Anyhooo... almost 10 years down the line.. I got to know myself a bit
better and can comfortably survive in my own skin. I guess I can call
myself 'bisexual' as I find myself attracted to both men and women.
Attraction is not really a determinant as I am sure most women, at one point or another, will be attracted to a man or a woman. However, I sincerely find both gender to be equally enticing.

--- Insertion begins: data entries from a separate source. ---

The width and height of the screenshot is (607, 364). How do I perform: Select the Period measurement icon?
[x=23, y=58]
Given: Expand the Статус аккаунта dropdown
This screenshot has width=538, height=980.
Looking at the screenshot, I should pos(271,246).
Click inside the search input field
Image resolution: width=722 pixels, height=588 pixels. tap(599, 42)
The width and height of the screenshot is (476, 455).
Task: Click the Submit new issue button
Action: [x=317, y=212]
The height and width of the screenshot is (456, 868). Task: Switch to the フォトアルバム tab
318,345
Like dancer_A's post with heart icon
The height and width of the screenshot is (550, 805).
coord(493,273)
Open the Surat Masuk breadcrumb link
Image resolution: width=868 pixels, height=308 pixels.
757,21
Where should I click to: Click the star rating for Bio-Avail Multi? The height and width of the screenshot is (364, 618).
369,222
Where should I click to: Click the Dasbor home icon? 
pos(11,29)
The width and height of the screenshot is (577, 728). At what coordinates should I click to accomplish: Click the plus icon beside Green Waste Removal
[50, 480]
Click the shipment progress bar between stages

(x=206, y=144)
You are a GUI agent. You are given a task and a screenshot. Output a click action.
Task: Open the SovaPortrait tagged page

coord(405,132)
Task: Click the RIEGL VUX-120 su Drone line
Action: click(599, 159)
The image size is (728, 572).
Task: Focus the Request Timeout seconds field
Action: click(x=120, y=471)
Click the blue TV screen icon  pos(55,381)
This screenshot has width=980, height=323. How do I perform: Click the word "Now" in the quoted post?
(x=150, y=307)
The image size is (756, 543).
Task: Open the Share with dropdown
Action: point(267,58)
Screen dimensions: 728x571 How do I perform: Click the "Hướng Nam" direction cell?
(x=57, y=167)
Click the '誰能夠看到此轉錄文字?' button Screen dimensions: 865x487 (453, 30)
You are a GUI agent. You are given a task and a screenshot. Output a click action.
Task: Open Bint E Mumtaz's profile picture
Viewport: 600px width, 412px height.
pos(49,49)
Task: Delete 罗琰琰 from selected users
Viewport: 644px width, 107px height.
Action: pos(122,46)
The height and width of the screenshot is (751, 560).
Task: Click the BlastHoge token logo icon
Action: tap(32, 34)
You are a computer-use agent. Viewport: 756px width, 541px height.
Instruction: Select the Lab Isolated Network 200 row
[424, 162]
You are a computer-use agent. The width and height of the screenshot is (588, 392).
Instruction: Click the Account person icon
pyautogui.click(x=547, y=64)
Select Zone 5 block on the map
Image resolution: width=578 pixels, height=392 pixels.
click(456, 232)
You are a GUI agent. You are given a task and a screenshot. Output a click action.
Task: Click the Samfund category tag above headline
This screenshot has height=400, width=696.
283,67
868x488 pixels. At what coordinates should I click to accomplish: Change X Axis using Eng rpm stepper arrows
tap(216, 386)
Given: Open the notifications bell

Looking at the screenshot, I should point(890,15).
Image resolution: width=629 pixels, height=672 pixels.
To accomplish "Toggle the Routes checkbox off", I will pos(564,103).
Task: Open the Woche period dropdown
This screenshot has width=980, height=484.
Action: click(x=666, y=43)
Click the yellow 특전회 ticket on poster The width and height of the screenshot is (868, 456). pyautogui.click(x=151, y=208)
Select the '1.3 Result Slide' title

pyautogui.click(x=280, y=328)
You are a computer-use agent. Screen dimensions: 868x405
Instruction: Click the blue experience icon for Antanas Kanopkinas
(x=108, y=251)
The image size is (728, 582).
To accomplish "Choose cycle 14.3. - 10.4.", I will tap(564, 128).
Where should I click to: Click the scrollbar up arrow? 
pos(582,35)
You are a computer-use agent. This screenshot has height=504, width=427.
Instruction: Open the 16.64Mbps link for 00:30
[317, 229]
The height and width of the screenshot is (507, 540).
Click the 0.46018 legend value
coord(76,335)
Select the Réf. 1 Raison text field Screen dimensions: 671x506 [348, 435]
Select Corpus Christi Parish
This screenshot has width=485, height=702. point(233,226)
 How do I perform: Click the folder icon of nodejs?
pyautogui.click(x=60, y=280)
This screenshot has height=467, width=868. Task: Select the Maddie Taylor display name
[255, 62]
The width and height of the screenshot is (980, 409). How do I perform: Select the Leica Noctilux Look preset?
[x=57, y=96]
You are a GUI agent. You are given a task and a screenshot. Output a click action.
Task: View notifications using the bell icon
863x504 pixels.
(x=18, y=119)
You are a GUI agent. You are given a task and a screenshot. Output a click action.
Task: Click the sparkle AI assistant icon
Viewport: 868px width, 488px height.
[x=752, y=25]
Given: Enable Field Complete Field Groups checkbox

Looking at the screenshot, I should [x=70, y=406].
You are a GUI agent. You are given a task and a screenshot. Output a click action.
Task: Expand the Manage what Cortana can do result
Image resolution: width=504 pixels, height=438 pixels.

Now lets talk about 'labels', many of us shyed away from labels, you
don't want to be defined based on your look, you may look butch, act
femme, looked femme act butch, looked andro, loves men etc etc. And
many people shyed away from the label "BISEXUAL". Being bisexual is
actually extremely lonely. You alienate yourself from the gay
counterparts because most of them would instantly thought you wanted the
best of both worlds.. whereas heterosexuals (male in this case) would
instantly visualized the possibility of a threesome (it's a horrible
innuendo yet I suffered from it constantly).
I am extremely educated
(cough) and quite attractive (cough cough) yet I have heterosexual women
telling me that they are better than me (inadvertently followed by baby
talks, husband talks, funny they never seemed to want to compare
education, IQ, EQ, or career when they talked about how much better they
are) Needless to say, I lose respect for such women and would never
NEVER want to be placed alongside them.
Bisexual people (especially males) seem to be an anomaly in the gay
community. Many still believe that there is no such thing as
bisexuality. I believe that love should transcend the skin that wrap
us up. To love someone unconditionally is all about who the person
is on the inside. Needless to say sex does play a big part in a relationship, but
ultimately it's the person, the feeling you have for this person, the
emotional connection, the rapport that set the final definition of a
relationship.
I have been through some pleasant and extremely unpleasant
relationships, and trust me when I said that it's really not about how a
person looks or whether she's a she or he is a he (or he is a she and
she is a he), the person inside is what creates the most beautiful
relationship. Please don't alienate someone just because they said they
are bisexual, they are as lonely as the next person in this journey or
finding love, most of us do not even get "the best of both world" (but
for those who does, good for them, but please don't put the stereotype on our sexuality). Being bisexual also doesn't give you a free get out
of jail card should you cheat (cheating is cheating nomatter how you
wish to embellish it and it has nothing to do with your sexuality, it
has everything to do with YOU).
That said, I know several bisexuals that actually ended up with someone 'special' in their life. Be it a man or a woman, they are happy. Ultimately isn't that what we all seeked in our life? Happiness, fulfillment, contentment. Fingers crossed that I shall one day meet the special someone, and when that time came, I will embrace the person's heart and soul and not about the equipment(s) that came along with the body.